━━━ TEXTAUSZUG
Zwischen den Schnäppchen von der Stange beim Diskontanbieter und einer handgefertigten Hirschledernen liegen Welten. Das machen auch die Preise deutlich. Während man Fabrikware schon um hundert Euro bekommt, muss man für echte Qualität bei einem Säckler, also einem Lederhosenmacher, weit tiefer in die Tasche greifen: Preise unter tausend Euro gelten hier als Schnäppchen. Kein Wunder, dauert die Herstellung einer sämisch - das heißt mit Fischtran - gegerbten, handgefertigten Lederhose Monate. Ein Blick hinter die Kulissen der traditionellen Lederhosenerzeugung verrät, was das Trachtenstück so teuer macht.
Da wäre einmal das Leder. Vom Hirschen über Ziege bis zum Schwein ist alles möglich, aber eben nicht alles gleich gut. Für billige Lederhosen wird meistens pakistanisches Ziegenleder verwendet. Die höchste Qualität haben hingegen Gams- und Hirschleder, wobei sich bei der Frage nach Platz eins die Geister scheiden. "Gamsleder ist zwar seltener, aber sämischgegerbtes Hirschleder hat einen höheren Tragekomfort, weil es im Sommer nicht heiß und im Winter warm ist", findet der steirische Lederhosenerzeuger Alfred Lindmoser aus Rasing. Im Vergleich zum Hirschleder ist Gamsleder in der Regel auch "unreiner", hat also mehr Kratzer. Der Grund ist laut Lederbekleidungserzeuger Rudolf Daxner aus Ebensee im Salzkammergut einfach: Gämse sind in Felsen und Geröll unterwegs und ziehen sich in dieser Umgebung leicht Schrammen zu, die als Narben auf der Haut und später auch auf dem Leder sichtbar bleiben. Auch auf der Hirschledernen sind hier und da Striche zu sehen, die auf eine Verletzung durch einen Ast oder Stacheldraht hindeuten. Für Lindmoser ist das ein "Echtheitszertifikat" dafür, dass das Leder von einem heimischen Hirsch stammt. Eine makellose Hirschlederhose hat ihren Ursprung hingegen meist in der Ferne, und zwar in Neuseeland, wo Hirsche in Gehegen fernab von abstehenden Ästen oder Stacheldrahtzäunen gezüchtet werden. Während die Nachfrage nach Hosen ohne Kratzspuren früher groß war, geht der Trend laut dem Gerber Franz Schlüßlmayr aus Gröbming nun wieder zum österreichischen Freiwild. "Die Leute kommen drauf, dass die Kratzer einfach dazugehören", sagt er.
━━━━━━
━━━ BEREITGESTELLTE DATEN
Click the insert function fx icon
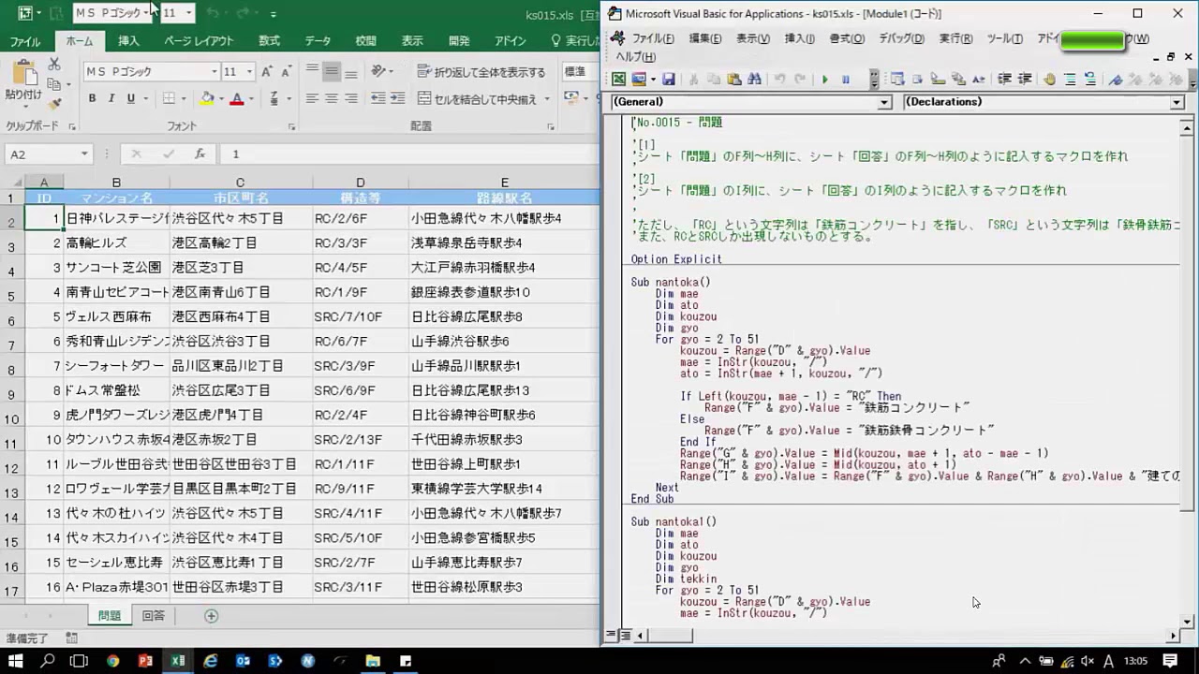 pyautogui.click(x=200, y=154)
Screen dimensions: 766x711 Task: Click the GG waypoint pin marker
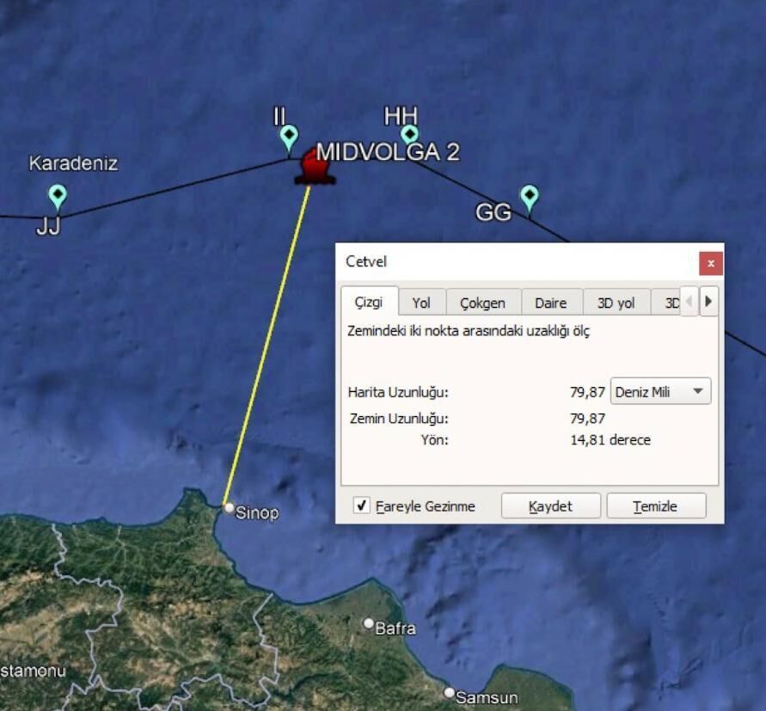click(x=530, y=198)
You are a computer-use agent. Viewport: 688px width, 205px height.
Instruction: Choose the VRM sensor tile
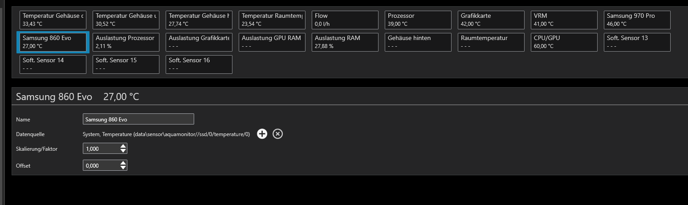tap(564, 20)
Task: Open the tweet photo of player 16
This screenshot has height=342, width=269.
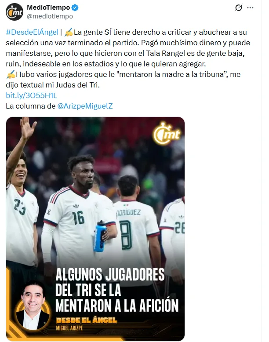Action: (95, 229)
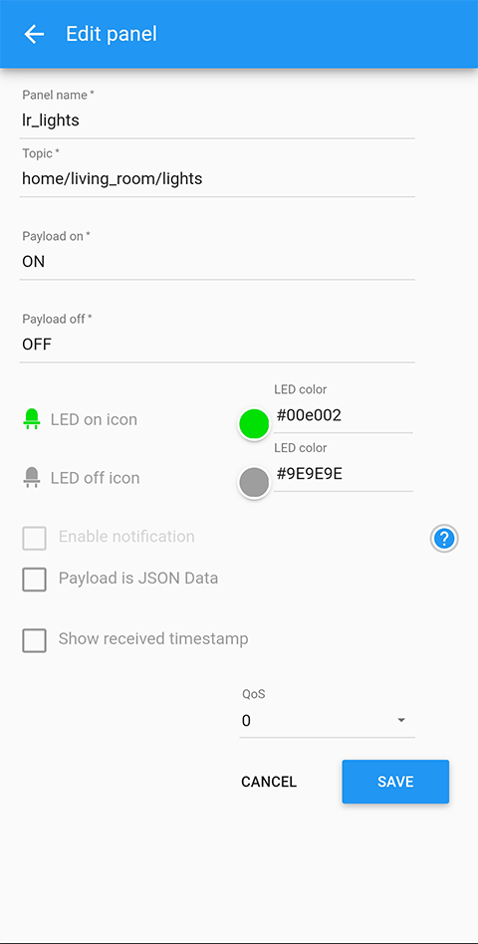
Task: Open the gray LED color picker circle
Action: point(254,482)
━━━━━━
_AUFGABEN_:
(a) Geben Sie aus dem Textauszug über Lederhosen den Abschnitt wortgetreu aus, beginnend mit „Zwischen den Schnäppchen“ und weiter bis einschließlich „so teuer macht.“.
(b) Beantworten Sie die folgenden Fragen anhand des Textauszugs über Lederhosen.
(i) Welches Leder wird für billige Lederhosen meistens verwendet?
(ii) Womit wird eine sämisch gegerbte Lederhose gegerbt?
(iii) In welchem Land haben makellose Hirschlederhosen meist ihren Ursprung?

_LÖSUNGEN_:
(a)
Zwischen den Schnäppchen von der Stange beim Diskontanbieter und einer handgefertigten Hirschledernen liegen Welten. Das machen auch die Preise deutlich. Während man Fabrikware schon um hundert Euro bekommt, muss man für echte Qualität bei einem Säckler, also einem Lederhosenmacher, weit tiefer in die Tasche greifen: Preise unter tausend Euro gelten hier als Schnäppchen. Kein Wunder, dauert die Herstellung einer sämisch - das heißt mit Fischtran - gegerbten, handgefertigten Lederhose Monate. Ein Blick hinter die Kulissen der traditionellen Lederhosenerzeugung verrät, was das Trachtenstück so teuer macht.

(b)
(i) Pakistanisches Ziegenleder.
(ii) Mit Fischtran.
(iii) In Neuseeland.